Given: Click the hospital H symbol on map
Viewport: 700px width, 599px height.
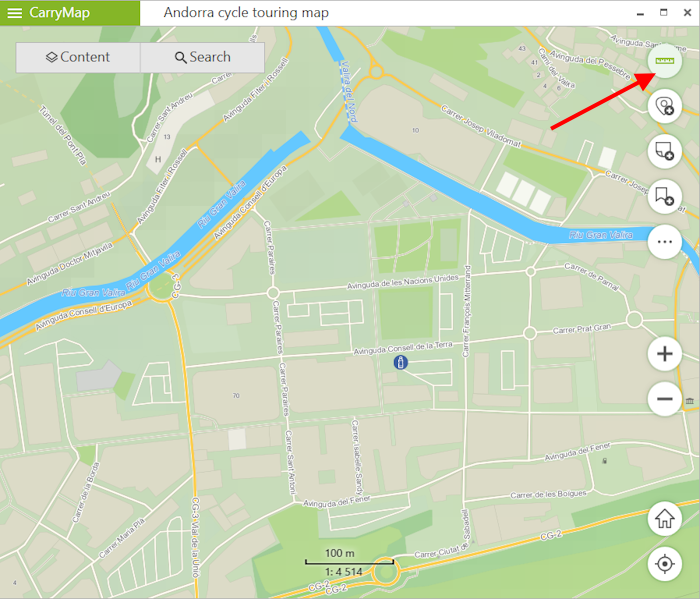Looking at the screenshot, I should click(x=158, y=159).
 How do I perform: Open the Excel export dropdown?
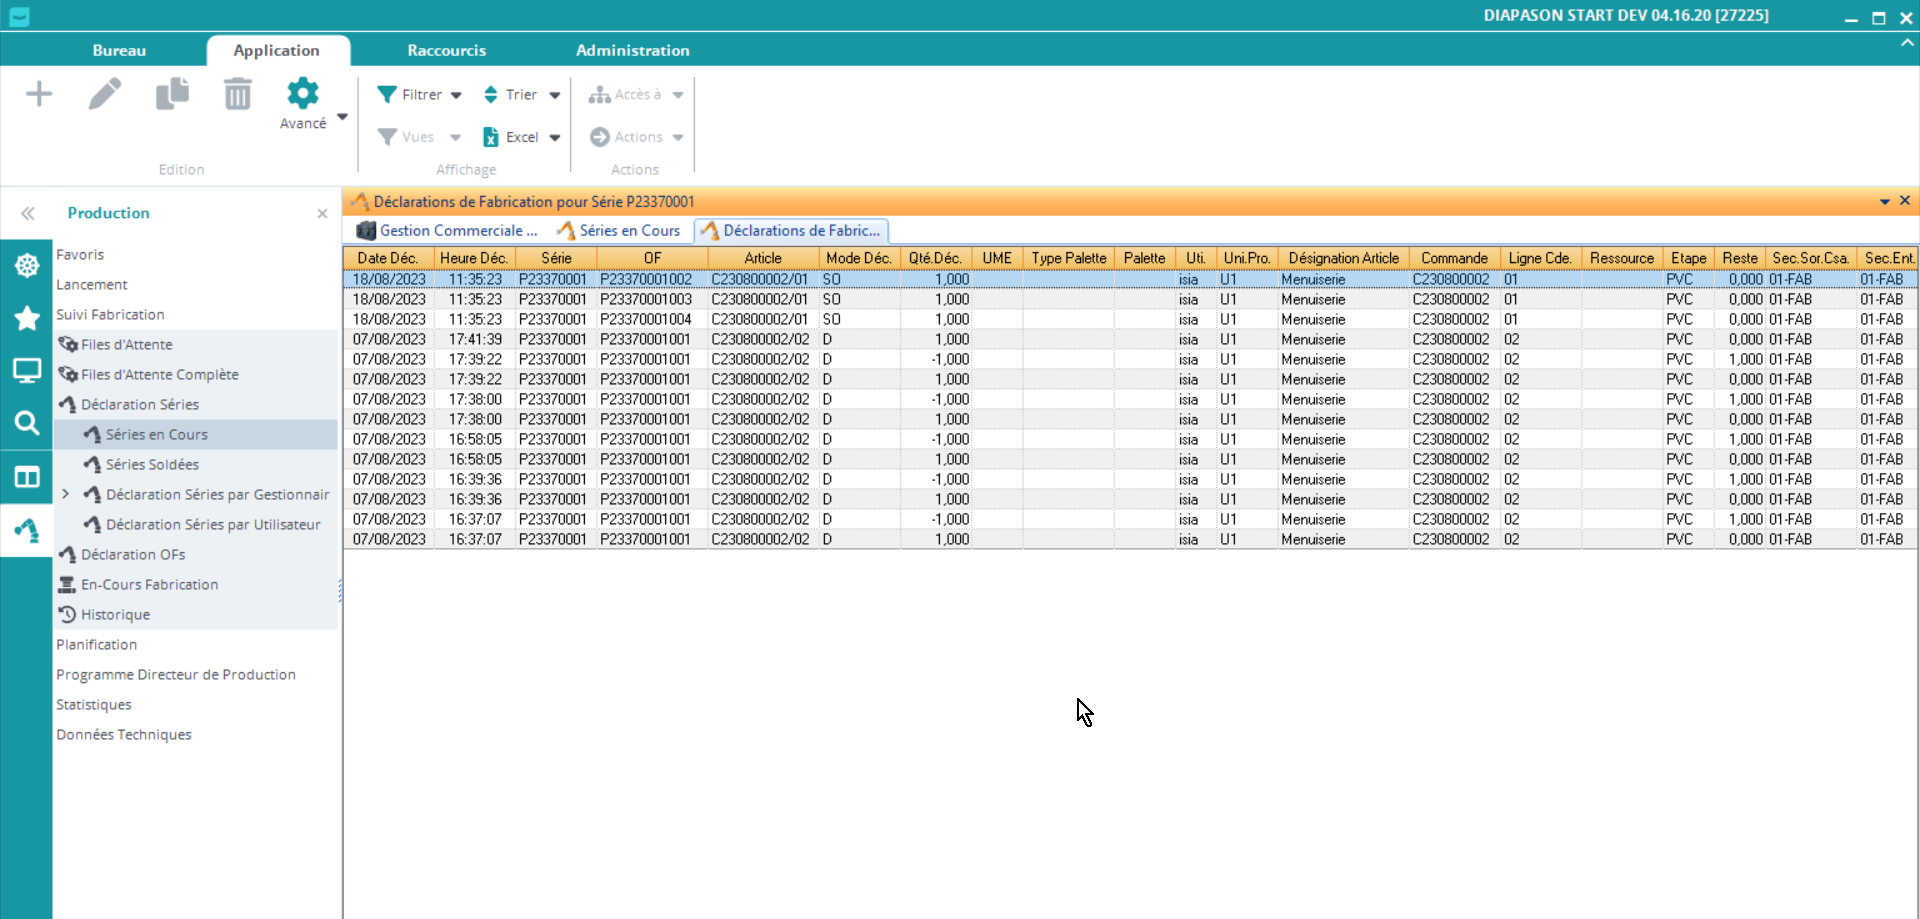521,137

____

WHAT NEEDS TO BE DONE — Find the line that contains "Viewport: 700px width, 599px height.", then write out that line and each one after it, exactly and with nothing else, through the end of the entries above, without the pictures.

ANSWER TO THE EXERCISE —
Viewport: 700px width, 599px height.
Looking at the screenshot, I should click(x=158, y=159).
 How do I perform: Open the Excel export dropdown?
521,137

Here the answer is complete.